The global burden of Plasmodium vivax malaria is obscure and insidious
PLoS Medicine Nov 08, 2021
Battle KE, Baird JK, et al. - Typically smaller estimates were generated for the global burdens of morbidity attributable to acute attacks of Plasmodium falciparum malaria vs Plasmodium vivax, ie, hundreds of millions vs tens of millions of cases.
Latent and subpatent reservoirs of infections are not accounted in global burden estimates which carry more subtle burdens of illness and death in impoverished settings of malnutrition, coendemic infections, and limited access to quality healthcare.
Possibly there are substantial impacts of chronic malaria on human health that are excluded from estimates of burdens of acute malaria.

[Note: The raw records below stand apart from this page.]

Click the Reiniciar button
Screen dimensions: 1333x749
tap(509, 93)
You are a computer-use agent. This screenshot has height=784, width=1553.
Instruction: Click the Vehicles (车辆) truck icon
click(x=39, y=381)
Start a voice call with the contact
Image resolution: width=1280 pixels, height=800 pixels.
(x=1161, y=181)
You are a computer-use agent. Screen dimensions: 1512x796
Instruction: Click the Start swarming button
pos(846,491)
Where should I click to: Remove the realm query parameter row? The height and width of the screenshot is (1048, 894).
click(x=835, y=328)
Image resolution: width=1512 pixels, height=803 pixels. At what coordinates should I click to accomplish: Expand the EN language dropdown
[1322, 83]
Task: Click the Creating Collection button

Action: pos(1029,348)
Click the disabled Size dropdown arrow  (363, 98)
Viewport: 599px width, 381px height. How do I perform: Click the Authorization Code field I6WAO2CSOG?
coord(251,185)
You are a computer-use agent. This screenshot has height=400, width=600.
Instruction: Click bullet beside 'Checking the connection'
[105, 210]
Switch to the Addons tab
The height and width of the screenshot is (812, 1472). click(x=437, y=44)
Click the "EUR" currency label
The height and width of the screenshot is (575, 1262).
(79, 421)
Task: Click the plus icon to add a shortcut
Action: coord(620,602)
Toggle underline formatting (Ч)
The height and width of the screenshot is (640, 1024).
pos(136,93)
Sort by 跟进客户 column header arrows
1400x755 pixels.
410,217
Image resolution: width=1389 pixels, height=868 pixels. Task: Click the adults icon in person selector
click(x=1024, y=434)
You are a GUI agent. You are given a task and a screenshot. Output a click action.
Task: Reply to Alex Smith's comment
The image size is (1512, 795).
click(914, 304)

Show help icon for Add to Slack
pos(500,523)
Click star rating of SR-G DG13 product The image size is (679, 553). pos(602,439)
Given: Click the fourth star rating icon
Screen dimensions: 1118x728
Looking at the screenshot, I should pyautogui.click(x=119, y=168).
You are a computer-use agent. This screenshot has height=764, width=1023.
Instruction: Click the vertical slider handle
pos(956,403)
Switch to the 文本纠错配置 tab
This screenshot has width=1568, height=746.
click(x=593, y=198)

Endemic transmission and burdens of infection and illness are obscured because of compartments of human infection by P. vivax beyond vascular patency—vascular subpatency, extravascular subpatency, sexual latency, and hepatic latency.
Due to the high prevalence of the Duffy-negative phenotype among residents, there was a misconception of their absence from most of sub-Saharan Africa for a long time, recent investigations however suggest a possible presence of widespread reservoirs of transmission across that region.
Possibly the susceptibility to infection is influenced by the deficiency of human glucose-6-phosphate dehydrogenase (G6PD) which may directly affect access to effective antirelapse therapy of P. vivax using 8-aminoquinolines that are dangerous to those patients.
Parasite susceptibility to primaquine antirelapse therapy is impacted at population levels by the natural polymorphisms of the human cytochrome P-450 2D6 gene.
Because of all these factors, great complexity is encountered in determining estimates of burdens of P. vivax and access to effective mitigation of the harm caused.
The conventional diagnostics underpinning epidemiological and clinical understanding of vivax malaria may be inadequate to the biology of this parasite.